Honoré Bacquier affichait sa tête des mauvais jours. Il descendit de sa rutilante voiture que Gabriel ne lâchait plus des yeux comme à chaque fois qu'il la voyait. Il rêvait de faire un tour à son bord. L’homme cala son feutre sur ses cheveux épars et dit simplement :


— Nous devons parler, Germain. Je suis préoccupé.

— Ne vous inquiétez pas trop, Monsieur, nous avons quelques problèmes – d’ailleurs un nouveau vient de surgir – mais nous allons faire face et nous serons dans les temps.

— Je ne parle pas des travaux. Je suis venu vous mettre en garde. Vous et votre famille.


On fit entrer Honoré Bacquier.

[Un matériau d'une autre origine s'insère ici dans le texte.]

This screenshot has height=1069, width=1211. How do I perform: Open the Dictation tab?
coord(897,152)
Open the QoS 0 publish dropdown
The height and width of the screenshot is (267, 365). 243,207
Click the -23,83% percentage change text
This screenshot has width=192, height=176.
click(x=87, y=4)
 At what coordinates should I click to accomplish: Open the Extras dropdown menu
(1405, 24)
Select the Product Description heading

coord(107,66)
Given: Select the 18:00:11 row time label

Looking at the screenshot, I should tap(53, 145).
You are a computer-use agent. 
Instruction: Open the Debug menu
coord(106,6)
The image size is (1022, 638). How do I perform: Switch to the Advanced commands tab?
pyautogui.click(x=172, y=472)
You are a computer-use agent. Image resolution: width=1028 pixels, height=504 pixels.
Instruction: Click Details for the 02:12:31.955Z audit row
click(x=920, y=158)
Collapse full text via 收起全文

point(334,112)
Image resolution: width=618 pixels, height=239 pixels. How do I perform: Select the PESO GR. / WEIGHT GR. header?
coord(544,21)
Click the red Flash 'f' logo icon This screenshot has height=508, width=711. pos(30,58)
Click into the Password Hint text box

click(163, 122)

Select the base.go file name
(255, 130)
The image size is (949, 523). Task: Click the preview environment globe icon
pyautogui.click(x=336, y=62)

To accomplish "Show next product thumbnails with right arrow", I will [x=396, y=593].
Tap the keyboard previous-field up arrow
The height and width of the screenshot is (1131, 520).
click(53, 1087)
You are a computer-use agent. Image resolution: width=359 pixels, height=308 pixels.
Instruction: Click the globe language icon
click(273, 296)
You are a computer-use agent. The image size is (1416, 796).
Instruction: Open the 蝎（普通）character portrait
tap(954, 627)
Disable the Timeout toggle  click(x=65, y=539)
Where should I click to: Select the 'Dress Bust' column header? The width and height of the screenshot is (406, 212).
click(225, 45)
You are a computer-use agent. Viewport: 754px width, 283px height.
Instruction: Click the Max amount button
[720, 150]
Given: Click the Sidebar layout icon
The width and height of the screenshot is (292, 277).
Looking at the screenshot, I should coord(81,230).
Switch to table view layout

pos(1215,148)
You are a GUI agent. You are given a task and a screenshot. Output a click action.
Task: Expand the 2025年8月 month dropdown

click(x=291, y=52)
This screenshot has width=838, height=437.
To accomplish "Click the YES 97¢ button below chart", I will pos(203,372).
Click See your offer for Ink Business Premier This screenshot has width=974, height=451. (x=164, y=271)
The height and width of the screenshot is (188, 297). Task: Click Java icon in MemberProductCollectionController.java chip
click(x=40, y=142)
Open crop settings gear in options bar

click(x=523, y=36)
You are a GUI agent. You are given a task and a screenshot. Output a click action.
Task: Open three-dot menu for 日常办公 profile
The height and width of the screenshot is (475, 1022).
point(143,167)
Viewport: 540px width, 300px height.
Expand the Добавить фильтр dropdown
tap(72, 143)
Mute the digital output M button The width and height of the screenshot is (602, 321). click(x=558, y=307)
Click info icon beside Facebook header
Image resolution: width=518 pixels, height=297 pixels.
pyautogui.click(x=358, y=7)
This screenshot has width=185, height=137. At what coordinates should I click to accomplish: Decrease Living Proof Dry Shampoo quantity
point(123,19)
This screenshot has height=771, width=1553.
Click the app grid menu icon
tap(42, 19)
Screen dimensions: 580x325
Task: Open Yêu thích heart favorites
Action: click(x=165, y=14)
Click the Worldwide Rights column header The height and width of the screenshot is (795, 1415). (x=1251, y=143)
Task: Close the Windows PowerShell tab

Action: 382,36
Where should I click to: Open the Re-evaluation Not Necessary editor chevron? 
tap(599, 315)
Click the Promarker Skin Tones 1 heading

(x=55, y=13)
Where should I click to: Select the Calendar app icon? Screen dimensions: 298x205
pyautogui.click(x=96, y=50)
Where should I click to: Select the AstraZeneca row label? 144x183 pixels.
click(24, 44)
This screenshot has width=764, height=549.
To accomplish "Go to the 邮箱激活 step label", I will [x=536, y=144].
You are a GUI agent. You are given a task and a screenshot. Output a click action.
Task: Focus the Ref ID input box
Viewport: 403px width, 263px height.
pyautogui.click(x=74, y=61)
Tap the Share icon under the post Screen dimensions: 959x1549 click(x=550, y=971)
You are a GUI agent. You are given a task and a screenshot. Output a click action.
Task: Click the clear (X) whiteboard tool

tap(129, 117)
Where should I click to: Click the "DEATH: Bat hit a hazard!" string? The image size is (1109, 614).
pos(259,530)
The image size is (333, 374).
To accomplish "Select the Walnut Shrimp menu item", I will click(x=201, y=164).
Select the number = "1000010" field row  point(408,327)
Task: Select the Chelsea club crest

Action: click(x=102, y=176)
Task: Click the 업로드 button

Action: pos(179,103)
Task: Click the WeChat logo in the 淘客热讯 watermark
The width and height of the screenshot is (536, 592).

Il flottait, malgré la chaleur du feu, une atmosphère glaciale dans la cuisine suite à l’altercation entre Solange et Léonce survenue quelques minutes plus tôt. Voyant apparaître Honoré Bacquier à la suite de Germain, Elia et Gabriel, tous se ressaisirent. L’homme, avec moult courtoisie, les salua et prit des nouvelles de Léonce qui ne manqua pas de se plaindre allègrement de la gravité de son accident de vendanges et des souffrances – ils les qualifia de terribles - qui en résultaient. Bacquier n’en parut guère impressionné mais répondit tout de même par une grimace compatissante.

Il n’était pas midi quand il s’installa, dans la cuisine sombre, devant le petit verre de vin rouge qu’Elia lui servait. D’un geste à peine esquissé du bout des doigts, il fait signe qu’il en avait suffisamment.


— J’ai reçu récemment la visite de votre ancien propriétaire, Monsieur Belloc… C’était dejà arrivé il y a quelques mois*. Il vous accusait alors de cambriolage, aujourd’hui il m’a parlé d’incendie…

— Il veut nous faire porter la meule ! s’inquiéta Germain

— La meule, elle doit pas peser bien lourd vu qu’elle a cramé… s’esclaffa Léonce.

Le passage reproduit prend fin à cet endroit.